== ACTION ITEM ==
Every line below is to be copied exactly, with the pictures left out.

Records from a data source

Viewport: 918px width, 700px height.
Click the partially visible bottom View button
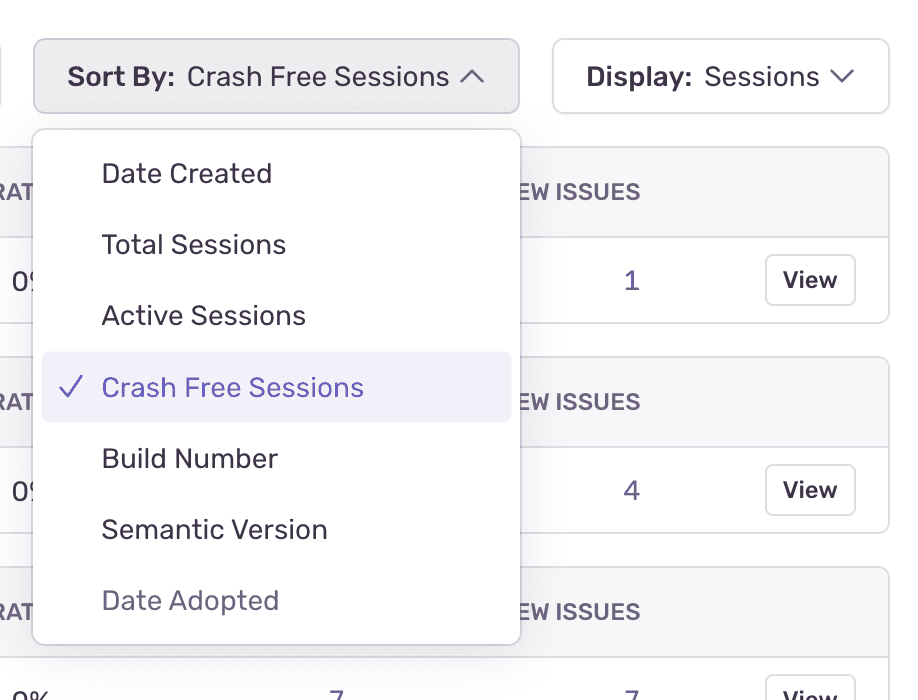(x=810, y=692)
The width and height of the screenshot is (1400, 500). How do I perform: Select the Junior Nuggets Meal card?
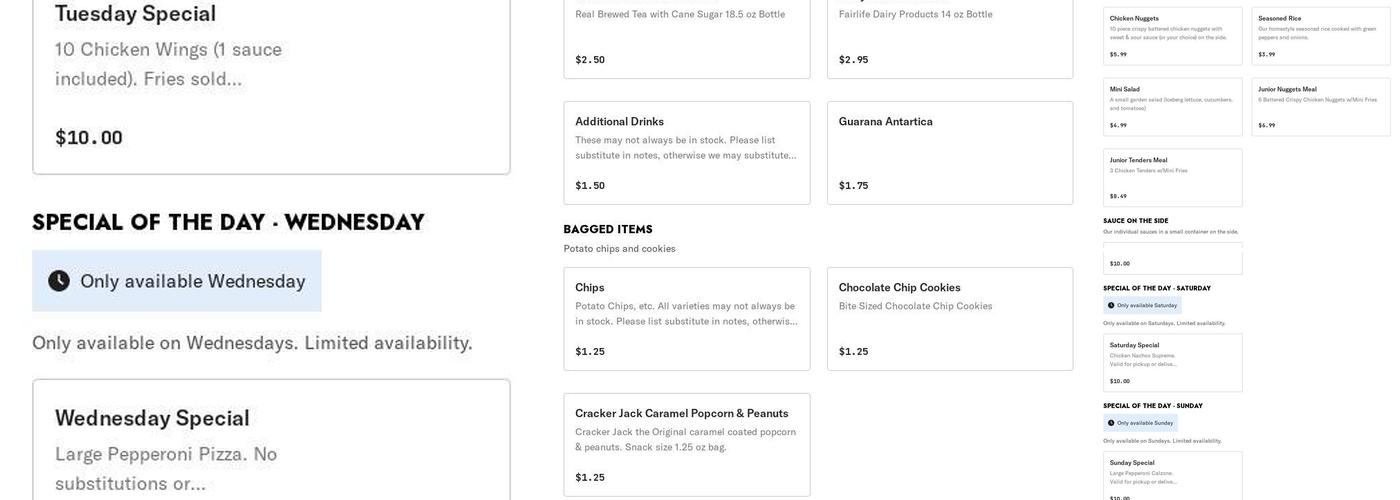click(1320, 107)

== RESPONSE BELOW ==
Viewport: 918px width, 700px height.
Click the partially visible bottom View button
(x=810, y=692)
The width and height of the screenshot is (1400, 500). How do I perform: Select the Junior Nuggets Meal card?
click(1320, 107)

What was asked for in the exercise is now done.